Entscheidende Anregungen dazu bot Dürers Druckgrafik, etwa die Flucht nach Ägypten von 1504 aus dem Marienleben, von der sich auch Carpaccio anregen ließ. Dieses neue Verhältnis der Figurenstaffage zum Landschaftsraum betraf nicht nur religiöse Themen und beschränkte sich auch nicht auf die Druckgrafik. Ein Schlüsselwerk dieser neuen Bildauffassung, die das kleine Format bevorzugt, ist Albrecht Altdorfers Gemälde Satyrfamilie von 1507. Auch hier fungieren die Figuren als Stimmungsträger und lassen die Frage nach dem Sujet als sekundär erscheinen. Dieser Vergleich legt es nahe, einem anderen Ansatz zur Deutung der Figuren zu folgen. Die lebhafte Spannung zwischen Landschaft und Figuren hat Eisler dazu veranlasst, das Bild gemäß einer im 16. Jahrhundert gebräuchlichen Terminologie als „capriccio“ zu klassifizieren. Jüngst wurde auf die Ähnlichkeiten der beiden Figuren der Tempesta mit der in der deutschen Druckgrafik um 1500 beliebten und verbreiteten Thematik des „fahrenden Volkes“ hingewiesen, eine These, die durch Michiels Benennungen der beiden Figuren als soldato und zingara gestützt wird. Der Umstand, dass sich anstelle des Soldaten ursprünglich eine zweite nackte Frau vorgesehen warlädt ebenfalls dazu ein, sich von der forcierten Suche nach einer mythologischen Deutung zu verabschieden.
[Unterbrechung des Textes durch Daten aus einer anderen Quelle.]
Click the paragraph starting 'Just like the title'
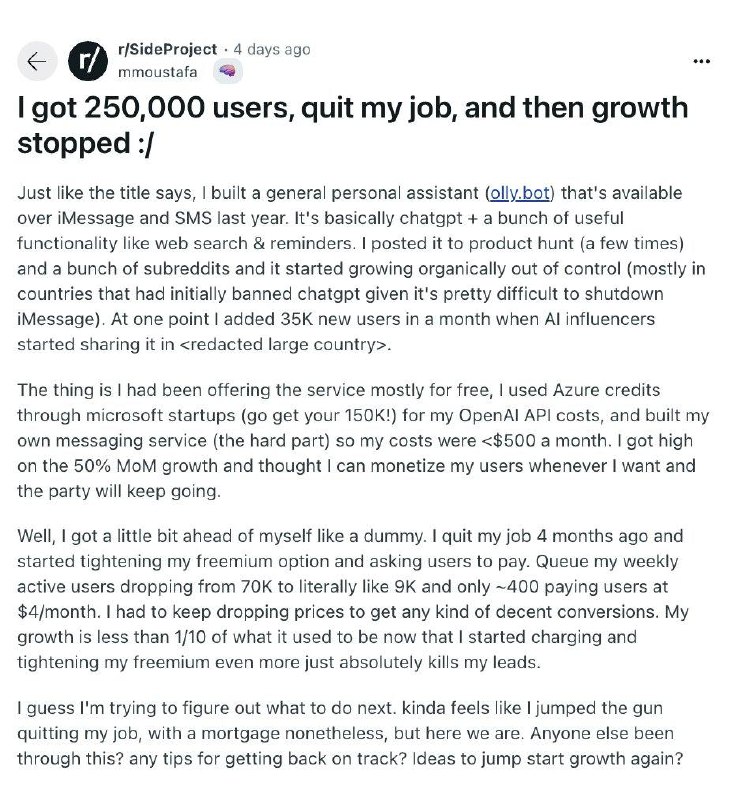The width and height of the screenshot is (731, 800). pyautogui.click(x=350, y=266)
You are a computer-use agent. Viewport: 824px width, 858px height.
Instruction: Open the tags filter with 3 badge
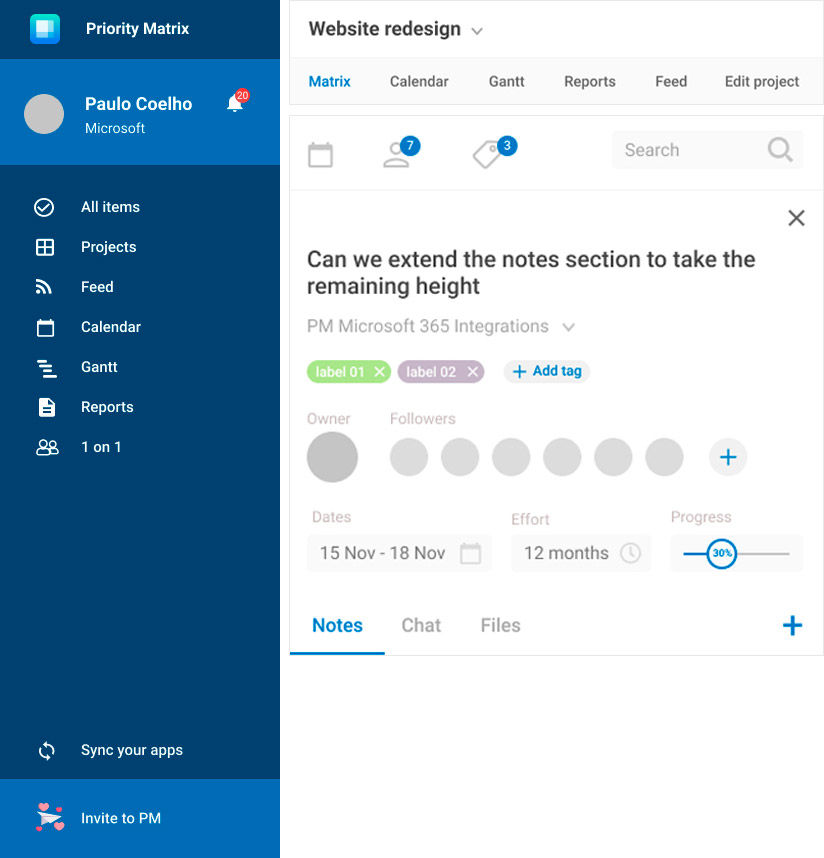pyautogui.click(x=488, y=155)
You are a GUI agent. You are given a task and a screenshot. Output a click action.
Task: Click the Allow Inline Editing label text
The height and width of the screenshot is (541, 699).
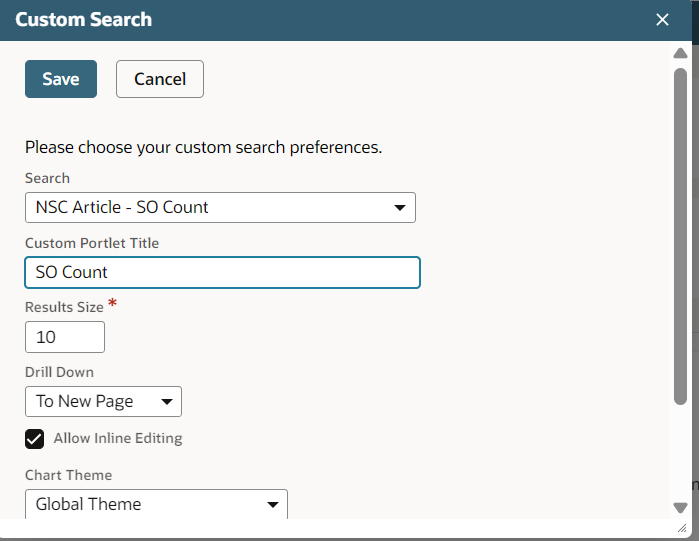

Dass es einen intensiven Austausch zwischen Venedig und dem Norden, d.h. auch mit den damals tätigen jungen Malern der sogenannten „Donauschule“ gab, zeigt sich an der Tatsache, dass Lukas Cranach der Ältere, der in seinen frühen Jahren eng mit der Donauschule assoziiert war, ein so dezidiert „venezianisches“ Thema wie die in einer Landschaft ruhende Nymphean einem Brunnen in die deutsche Malerei eingeführt hat. Als Ausgangspunkte für seine auch in späteren Jahren vielfach variierte Bilderfindung gelten neben den Darstellungen in der Hypnerotomachia Poliphili die Bilderfindungen des Venezianers Jacopo de’Barbari, der sich im Jahr 1500 nach Nürnberg begab, wo er für Kaiser Maximilian I. arbeitete, bevor er von 1503 bis 1505 in Wittenberg beim Kurfürsten von Sachsen als Hofmaler tätig war. Lucas Cranach der Ältere wurde dort 1505 sein Nachfolger und konnte sich so die venezianischen Themen seines Vorgängers aneignen, wie sein Holzschnitt Venus und Cupido von 1506 zeigt, der als erste Darstellung einer nackten Venus in der deutschen Kunst gilt.